In response to the ever-increasing traffic of the route in the 1960s, it was provided with new interlocking technology and additional passing tracks and upgraded infrastructure. The continuing increase in traffic led to consideration of the construction of a new line.

With the introduction of hourly InterCity (IC) trains on the Hanover–Göttingen line it became chronically overloaded. IC trains shared the track with express, commuter and freight trains. As a result of its terminal station layout, Kassel was left out of the IC network, with trains taking the Göttingen–Bebra route.

During the establishment of the Hanover–Würzburg high-speed line, part of the Southern Railway near Northeim was moved to the east. Only after operations commenced on the new line in November 1985, could work begin on the new line. In Hanover and Laatzen nine crossings were abolished as part of the building of the high-speed line. More crossings were abolished in the common section between Göttingen and Edesheim.

With the opening of the high-speed railway in 1991, most of the long-distance traffic on the Southern Railway moved to the new line.

==Operation today ==
Long-distance trains run almost exclusively on the high-speed line. Approximate hourly regional trains run on the Southern Railway on the Hamburg–Uelzen–Hanover-Göttingen route, operated by Metronom. Night trains and car-carrying passenger trains also use the "old" line. The line continues to be used frequently by freight trains.

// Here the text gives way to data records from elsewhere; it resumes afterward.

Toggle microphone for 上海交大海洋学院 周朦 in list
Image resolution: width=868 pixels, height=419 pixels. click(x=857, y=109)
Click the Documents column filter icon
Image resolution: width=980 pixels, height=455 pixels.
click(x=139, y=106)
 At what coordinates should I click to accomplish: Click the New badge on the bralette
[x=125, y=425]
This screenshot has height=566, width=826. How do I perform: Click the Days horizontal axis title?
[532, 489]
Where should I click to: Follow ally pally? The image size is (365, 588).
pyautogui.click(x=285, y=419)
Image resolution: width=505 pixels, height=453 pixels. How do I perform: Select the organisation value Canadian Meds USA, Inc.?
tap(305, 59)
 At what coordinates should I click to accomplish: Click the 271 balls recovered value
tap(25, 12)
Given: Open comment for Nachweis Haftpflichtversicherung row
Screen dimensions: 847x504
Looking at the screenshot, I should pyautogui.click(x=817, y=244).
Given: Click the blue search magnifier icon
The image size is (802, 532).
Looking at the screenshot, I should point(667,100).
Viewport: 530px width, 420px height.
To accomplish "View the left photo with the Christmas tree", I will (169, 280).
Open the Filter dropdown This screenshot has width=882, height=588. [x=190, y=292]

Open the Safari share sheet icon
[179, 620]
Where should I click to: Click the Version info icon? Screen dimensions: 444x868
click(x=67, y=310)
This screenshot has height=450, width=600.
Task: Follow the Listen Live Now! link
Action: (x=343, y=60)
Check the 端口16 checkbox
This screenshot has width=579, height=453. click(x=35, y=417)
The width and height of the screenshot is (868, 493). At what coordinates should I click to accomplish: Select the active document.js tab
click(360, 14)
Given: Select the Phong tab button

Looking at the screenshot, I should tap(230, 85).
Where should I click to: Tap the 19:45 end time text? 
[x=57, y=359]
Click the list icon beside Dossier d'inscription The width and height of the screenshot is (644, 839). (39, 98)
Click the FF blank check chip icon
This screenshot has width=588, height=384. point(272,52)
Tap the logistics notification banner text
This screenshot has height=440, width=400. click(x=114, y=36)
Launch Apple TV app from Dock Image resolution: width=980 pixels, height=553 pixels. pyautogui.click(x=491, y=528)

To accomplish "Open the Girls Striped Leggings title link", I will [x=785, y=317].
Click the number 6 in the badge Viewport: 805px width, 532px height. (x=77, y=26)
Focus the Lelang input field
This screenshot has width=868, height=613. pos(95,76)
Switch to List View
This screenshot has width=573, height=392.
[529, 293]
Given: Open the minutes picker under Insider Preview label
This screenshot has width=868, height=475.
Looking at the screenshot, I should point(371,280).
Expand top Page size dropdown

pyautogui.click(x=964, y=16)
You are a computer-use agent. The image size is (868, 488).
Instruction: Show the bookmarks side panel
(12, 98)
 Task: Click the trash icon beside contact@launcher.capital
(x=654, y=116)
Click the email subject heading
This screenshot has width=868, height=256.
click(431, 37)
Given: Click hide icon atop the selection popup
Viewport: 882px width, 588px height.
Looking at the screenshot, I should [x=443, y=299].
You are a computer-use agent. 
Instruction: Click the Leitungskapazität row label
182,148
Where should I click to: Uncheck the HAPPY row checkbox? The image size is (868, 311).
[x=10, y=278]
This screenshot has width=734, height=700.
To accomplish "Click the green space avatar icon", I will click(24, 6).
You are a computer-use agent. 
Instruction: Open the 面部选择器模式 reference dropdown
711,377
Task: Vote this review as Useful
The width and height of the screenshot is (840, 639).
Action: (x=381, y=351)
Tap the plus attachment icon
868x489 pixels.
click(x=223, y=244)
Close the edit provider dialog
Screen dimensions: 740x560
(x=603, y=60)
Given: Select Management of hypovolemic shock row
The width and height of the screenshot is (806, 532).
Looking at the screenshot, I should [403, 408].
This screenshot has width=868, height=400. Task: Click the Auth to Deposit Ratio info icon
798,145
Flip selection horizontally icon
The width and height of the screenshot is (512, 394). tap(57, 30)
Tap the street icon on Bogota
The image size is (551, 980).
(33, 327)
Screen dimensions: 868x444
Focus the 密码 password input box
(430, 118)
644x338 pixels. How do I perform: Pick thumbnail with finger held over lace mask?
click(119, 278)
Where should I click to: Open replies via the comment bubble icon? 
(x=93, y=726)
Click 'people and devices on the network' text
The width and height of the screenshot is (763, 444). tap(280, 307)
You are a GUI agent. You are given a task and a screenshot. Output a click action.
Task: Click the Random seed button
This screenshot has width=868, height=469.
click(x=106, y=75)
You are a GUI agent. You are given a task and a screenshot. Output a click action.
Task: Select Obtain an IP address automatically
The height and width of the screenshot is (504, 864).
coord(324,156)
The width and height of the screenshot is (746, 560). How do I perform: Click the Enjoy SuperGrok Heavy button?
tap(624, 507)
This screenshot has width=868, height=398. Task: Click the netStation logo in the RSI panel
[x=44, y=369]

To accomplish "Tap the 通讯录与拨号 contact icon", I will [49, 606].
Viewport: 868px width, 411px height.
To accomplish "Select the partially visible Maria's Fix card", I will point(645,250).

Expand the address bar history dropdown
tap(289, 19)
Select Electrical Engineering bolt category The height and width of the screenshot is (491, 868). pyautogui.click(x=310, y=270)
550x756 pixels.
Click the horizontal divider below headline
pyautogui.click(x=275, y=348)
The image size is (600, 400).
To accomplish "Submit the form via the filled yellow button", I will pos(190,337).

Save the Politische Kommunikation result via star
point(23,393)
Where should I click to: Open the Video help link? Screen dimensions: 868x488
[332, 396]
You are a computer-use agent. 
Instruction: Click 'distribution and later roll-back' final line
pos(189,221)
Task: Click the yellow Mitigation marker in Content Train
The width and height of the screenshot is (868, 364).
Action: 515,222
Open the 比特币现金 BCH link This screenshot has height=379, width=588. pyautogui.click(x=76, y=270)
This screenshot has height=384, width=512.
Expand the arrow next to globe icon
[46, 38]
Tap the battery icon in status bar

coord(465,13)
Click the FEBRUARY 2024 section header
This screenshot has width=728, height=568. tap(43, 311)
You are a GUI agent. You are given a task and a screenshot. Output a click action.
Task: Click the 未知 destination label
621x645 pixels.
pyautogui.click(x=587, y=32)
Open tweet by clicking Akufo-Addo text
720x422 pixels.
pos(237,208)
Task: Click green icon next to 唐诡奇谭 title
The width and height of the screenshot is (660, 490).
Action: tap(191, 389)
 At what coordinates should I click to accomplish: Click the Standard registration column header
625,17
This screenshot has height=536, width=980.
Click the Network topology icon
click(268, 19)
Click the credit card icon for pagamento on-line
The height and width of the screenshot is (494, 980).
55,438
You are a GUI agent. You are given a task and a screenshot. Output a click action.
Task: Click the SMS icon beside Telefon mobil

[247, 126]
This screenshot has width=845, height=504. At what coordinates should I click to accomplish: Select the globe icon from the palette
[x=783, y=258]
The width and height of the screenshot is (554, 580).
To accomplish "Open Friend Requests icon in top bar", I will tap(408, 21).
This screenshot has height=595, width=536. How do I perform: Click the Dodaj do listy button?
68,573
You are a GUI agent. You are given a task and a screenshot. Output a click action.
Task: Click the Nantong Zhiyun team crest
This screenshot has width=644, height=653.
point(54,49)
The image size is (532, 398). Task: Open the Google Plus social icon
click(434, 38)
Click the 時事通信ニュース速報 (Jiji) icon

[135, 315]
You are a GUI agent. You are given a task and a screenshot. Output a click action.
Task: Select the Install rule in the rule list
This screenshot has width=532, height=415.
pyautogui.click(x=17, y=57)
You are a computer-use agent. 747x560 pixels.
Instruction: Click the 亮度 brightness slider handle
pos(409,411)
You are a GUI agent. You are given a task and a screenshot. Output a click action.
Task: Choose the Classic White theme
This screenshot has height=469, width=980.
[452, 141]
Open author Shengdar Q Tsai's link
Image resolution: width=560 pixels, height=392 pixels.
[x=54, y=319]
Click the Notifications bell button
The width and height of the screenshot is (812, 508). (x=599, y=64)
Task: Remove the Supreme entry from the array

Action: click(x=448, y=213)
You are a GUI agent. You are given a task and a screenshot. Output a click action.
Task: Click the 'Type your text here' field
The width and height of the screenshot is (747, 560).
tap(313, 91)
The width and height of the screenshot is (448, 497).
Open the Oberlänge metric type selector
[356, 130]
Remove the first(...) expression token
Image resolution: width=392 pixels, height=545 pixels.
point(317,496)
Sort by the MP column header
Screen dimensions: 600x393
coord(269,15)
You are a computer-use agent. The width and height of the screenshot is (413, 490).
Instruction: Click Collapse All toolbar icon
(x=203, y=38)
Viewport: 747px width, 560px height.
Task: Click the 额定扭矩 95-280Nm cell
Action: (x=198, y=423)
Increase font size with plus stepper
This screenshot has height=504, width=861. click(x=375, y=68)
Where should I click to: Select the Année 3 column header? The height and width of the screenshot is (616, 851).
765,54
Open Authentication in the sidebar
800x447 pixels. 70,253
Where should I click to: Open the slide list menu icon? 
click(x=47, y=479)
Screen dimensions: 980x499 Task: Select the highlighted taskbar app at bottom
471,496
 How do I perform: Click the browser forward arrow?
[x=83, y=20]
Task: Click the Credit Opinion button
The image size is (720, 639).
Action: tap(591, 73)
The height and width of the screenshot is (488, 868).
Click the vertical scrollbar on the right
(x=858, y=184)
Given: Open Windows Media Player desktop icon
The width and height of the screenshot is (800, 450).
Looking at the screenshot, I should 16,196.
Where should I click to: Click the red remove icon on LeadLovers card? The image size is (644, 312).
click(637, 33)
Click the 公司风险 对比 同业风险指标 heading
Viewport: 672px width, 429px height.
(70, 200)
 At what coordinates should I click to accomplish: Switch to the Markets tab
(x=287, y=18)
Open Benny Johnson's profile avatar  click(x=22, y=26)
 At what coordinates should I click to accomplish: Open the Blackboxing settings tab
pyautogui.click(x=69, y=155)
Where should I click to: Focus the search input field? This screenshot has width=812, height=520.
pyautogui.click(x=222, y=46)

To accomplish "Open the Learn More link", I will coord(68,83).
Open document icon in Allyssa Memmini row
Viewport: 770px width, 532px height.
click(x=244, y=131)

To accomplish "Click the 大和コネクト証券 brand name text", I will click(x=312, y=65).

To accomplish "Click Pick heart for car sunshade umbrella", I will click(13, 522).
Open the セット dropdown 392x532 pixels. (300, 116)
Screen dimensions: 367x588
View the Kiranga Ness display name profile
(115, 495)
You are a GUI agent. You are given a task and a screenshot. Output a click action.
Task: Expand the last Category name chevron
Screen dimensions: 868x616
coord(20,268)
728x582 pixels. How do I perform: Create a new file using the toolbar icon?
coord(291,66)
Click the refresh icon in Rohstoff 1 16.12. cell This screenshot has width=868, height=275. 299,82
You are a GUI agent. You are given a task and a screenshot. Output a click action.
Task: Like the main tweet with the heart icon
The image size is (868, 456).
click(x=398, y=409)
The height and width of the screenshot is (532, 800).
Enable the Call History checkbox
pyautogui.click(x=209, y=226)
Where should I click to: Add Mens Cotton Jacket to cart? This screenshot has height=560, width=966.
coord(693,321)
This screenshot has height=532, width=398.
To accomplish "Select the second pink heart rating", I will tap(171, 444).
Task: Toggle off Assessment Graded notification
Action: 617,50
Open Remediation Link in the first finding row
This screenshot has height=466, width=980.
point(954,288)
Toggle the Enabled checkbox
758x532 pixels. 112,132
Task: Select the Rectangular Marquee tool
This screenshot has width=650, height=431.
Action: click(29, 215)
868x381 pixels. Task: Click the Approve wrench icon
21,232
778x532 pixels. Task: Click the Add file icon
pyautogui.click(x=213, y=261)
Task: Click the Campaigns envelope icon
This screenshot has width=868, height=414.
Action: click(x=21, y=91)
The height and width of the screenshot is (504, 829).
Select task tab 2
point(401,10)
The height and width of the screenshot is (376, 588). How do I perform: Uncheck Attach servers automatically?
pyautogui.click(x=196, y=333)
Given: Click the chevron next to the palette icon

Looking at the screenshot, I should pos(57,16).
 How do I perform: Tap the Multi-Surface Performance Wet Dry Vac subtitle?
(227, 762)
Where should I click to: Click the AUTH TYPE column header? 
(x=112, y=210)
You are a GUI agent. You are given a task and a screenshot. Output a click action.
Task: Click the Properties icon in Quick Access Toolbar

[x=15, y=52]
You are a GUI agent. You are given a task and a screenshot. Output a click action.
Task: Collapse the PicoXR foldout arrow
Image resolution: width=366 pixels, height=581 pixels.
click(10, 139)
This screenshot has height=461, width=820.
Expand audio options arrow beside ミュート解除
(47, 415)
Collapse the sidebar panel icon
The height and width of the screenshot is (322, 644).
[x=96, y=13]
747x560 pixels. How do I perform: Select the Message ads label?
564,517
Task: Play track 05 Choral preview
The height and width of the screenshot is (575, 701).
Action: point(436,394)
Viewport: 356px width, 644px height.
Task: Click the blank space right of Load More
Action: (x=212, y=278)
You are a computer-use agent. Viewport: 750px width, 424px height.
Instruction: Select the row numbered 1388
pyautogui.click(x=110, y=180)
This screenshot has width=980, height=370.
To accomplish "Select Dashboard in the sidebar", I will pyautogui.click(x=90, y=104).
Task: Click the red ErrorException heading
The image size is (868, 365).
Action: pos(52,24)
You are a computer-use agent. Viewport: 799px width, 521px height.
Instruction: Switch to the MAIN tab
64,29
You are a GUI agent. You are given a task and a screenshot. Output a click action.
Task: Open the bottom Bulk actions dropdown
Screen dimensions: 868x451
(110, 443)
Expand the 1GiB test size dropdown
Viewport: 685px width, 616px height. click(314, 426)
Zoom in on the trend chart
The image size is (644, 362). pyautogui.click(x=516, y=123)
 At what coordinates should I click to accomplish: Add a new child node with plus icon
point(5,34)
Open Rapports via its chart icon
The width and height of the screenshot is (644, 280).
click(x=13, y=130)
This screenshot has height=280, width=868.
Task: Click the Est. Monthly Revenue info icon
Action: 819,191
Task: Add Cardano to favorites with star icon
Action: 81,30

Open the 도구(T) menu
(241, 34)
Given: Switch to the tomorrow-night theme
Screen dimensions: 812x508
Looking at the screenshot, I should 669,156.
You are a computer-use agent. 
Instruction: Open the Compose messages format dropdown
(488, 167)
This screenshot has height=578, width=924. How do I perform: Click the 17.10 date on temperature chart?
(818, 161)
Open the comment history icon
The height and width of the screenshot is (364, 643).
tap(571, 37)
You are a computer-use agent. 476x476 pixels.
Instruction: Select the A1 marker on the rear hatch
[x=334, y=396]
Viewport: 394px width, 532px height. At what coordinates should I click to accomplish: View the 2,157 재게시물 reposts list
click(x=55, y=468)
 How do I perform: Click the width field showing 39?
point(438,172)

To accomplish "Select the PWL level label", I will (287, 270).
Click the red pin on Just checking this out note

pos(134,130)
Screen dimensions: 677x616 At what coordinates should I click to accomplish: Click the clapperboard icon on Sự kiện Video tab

Since the closure of the Dransfeld route to passenger trains in May 1980 all trains between Göttingen and Kassel run via Eichenberg, except high-speed trains, which run on the high-speed route.

===Dransfeld ramp ===
The former section from Göttingen via Dransfeld to Hann. Münden is largely converted to a bicycle track or a habitat for fauna and flora, where it has become overgrown. Parts are now built over with houses or commercial buildings.